There was the rub though. He was about eighteen ways stuck because his father, Ethan, Senior, had placed every ever loving hope that he ever had on his son’s making a place for himself in the richness of life world, a world that he had had no opportunity to experience. So sweet dreams of outlaw poetry, hell, of any poetry seemed to be some much dry dust blown away with the sea.

That is where Mr. Byron, his senior year English teacher, came in and put ideas into his head. Told him first about Villon and bandit poets. Put ideas of bucking that father love, of escaping the dragnet that was furiously surrounding his escape routes. Mr. Byron had graduated from Saint El, had gone on to become a teacher then after the requisite time of his own education and apprenticeship had come back home to partake of glory and give back as he in his turn had received from Mr. Donne his senior year  English teacher. Had come back highly recommended (although that apprenticeship had been at Summerdale, a known hideout for those who were acolytes of Ivan Illich the scourge of any kind of Saint Elmo expectations but the headmaster of Saint El, Mister Regan had been classmates with the current “head teacher” there and so did Mr. Byron a favor) and Ethan when he began his senior years had the good luck to draw the whirlwind of his class.

The guy (always Mr. Byron in person, school rules, maybe number two after reporting on any untoward behavior by fellow classmates and by Byron’s rule too although at freer Summerdale he was known as Dick by students and staff alike) was as mad about poetry as Ethan was, read all kinds of meaning into the material. Preached Yeats the bloody Anglo-Irish mystic saint to the high heavens and banged heads with anybody who thought the lovely Ezra Pound’s words the utterings of a mad man. Drew all kinds of seemingly odd-ball connections between the poems and life. Saw lots of cautionary tales in the seemingly simple language of poetry. Saw say Robert Frost’s Two Roads Taken and he took the less travelled one as the clarion call for independent thinking, words to live and die by even if the old man put on the dog with his swamp Yankee persona.  Saw Tennyson and his “seeking a newer world,” his not standing pat against the encroaching dark night that was descending on the world when the machine went wild, as a way of living a new way, a not his father’s way.
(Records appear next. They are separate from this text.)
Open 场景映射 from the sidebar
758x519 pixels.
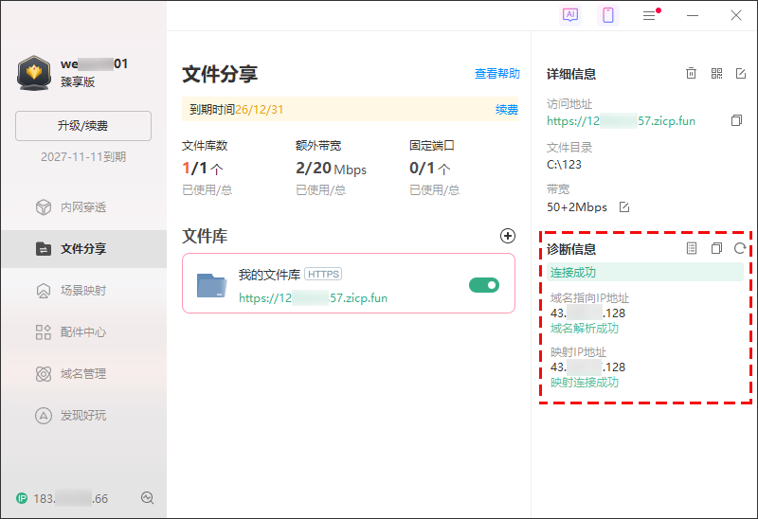[x=83, y=291]
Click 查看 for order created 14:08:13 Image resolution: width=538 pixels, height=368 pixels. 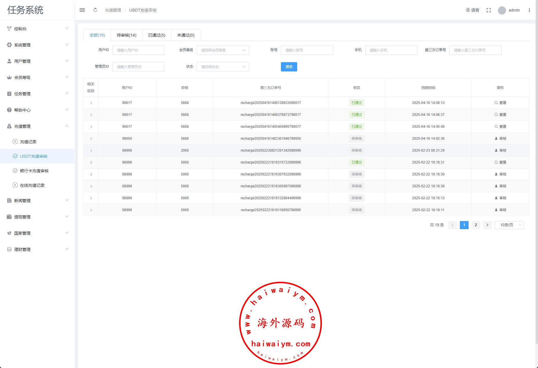500,103
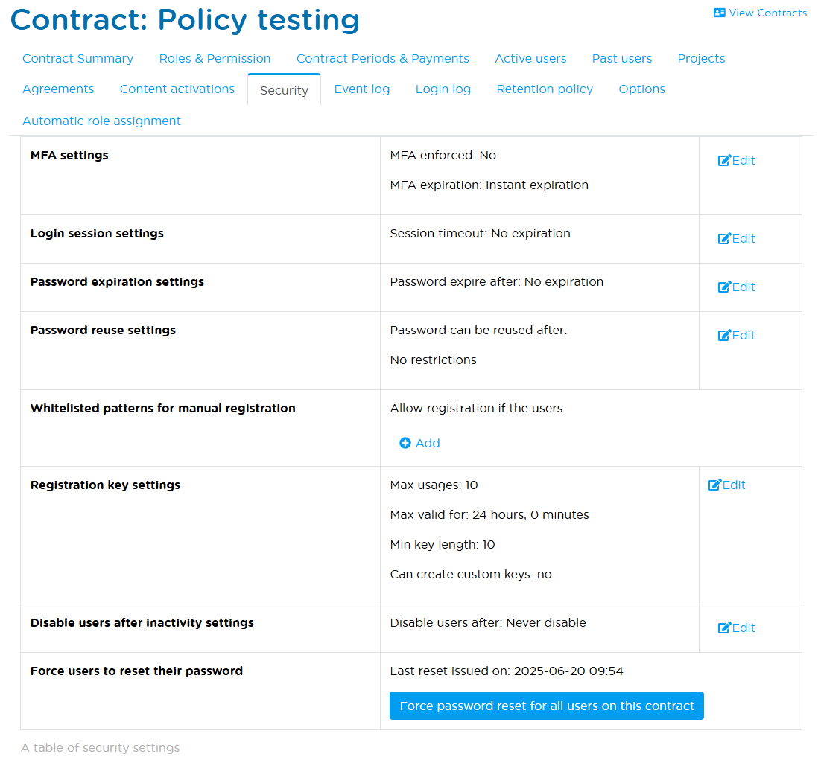This screenshot has height=763, width=818.
Task: Switch to the Content activations tab
Action: pos(177,89)
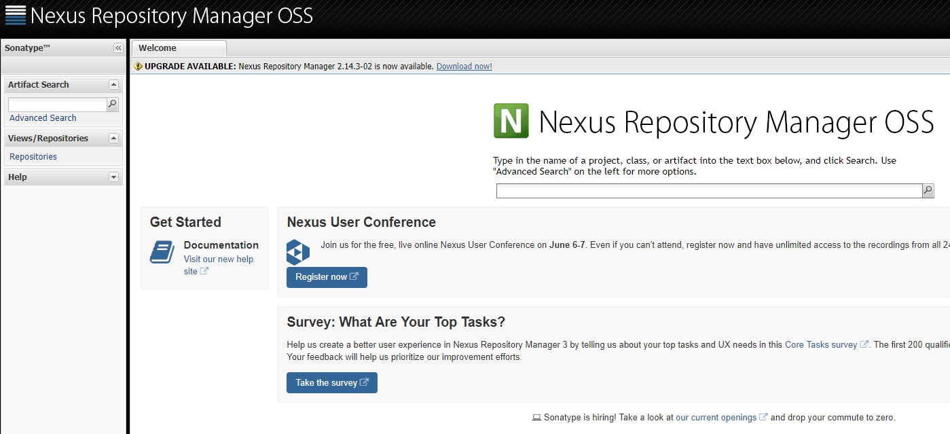Select the Welcome tab

[158, 48]
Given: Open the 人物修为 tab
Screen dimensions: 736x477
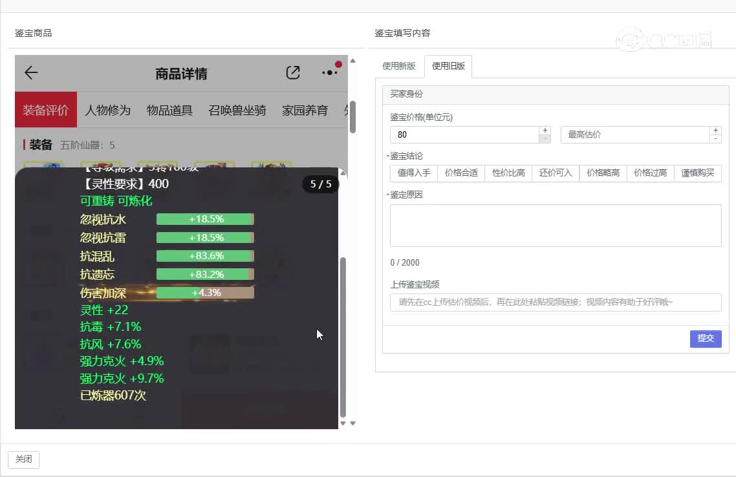Looking at the screenshot, I should coord(107,110).
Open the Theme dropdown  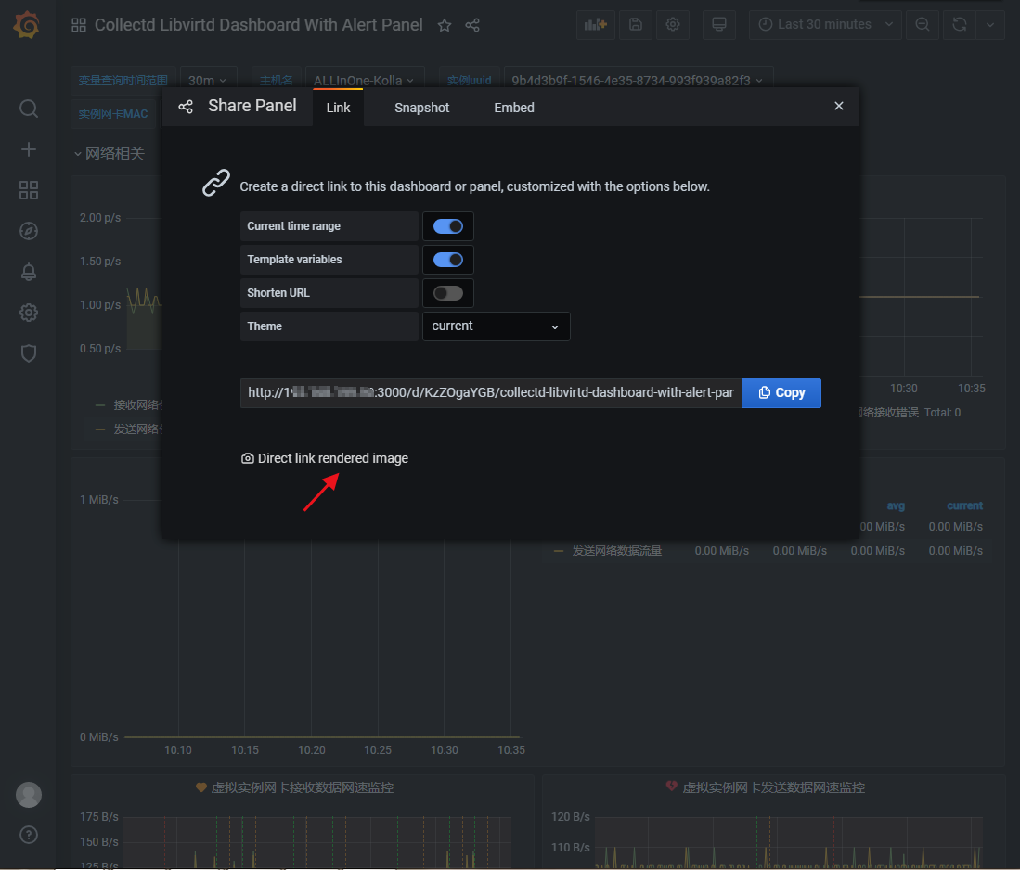click(496, 326)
All these ideas day after day in conversation and during long solitary walks got to Ethan, got to him heart and soul and he finally showed Mr. Byron some of his work. Mr. Byron approved, saw in a word here and idea there that his music might draw mighty gales, a saw lots of promise, was willing to go to bat for him to get into a good college to learn the great poetic works, get washed clean by them and then forget them and listen to his own heartbeats and not to go into business like his father wanted, demanded that he do. Got Ethan all excited, less obtusely teenage rebellious and more focused on bringing a new consciousness to his poetry. One weekend Mr. Byron brought Ethan to poetry reading in New York City, to the Gaslight then one of the hotspots of hipster coiling poetry, the poetry played to a be-bop tune. Ethan was getting it, getting to articulate that be-bop sound that was banging in his head, had been there all along maybe had been part of his DNA from birth, begging to get out. Life was good, everything was possible.          

Then the hammer came down, Ethan’s father adamantly refused to hear either his son’s or Mr. Byron’s pleas. Mr. Howser forthwith withdrew Ethan from Saint El and planned to send him to military school in the Upper Peninsula in Michigan, a place cold enough to “freeze the fucking poems out of his son (Mr. Hawser’s words).” Ethan freaked, fled the house that his father had him practically imprisoned in pending transfer to Siberia, and hit the road. Left no forwarding address, left no way to find him. Six months later Ethan Hawser was gunned down in North Carolina by an off-duty police officer as he attempted to rob a night cashier of twenty some dollars on hand to feed his new cocaine habit gathered on the road somewhere never disclosed  in a Seven-Eleven convenience store. Ethan had gotten the outlaw part of the outlaw poet okay, had got it straight up.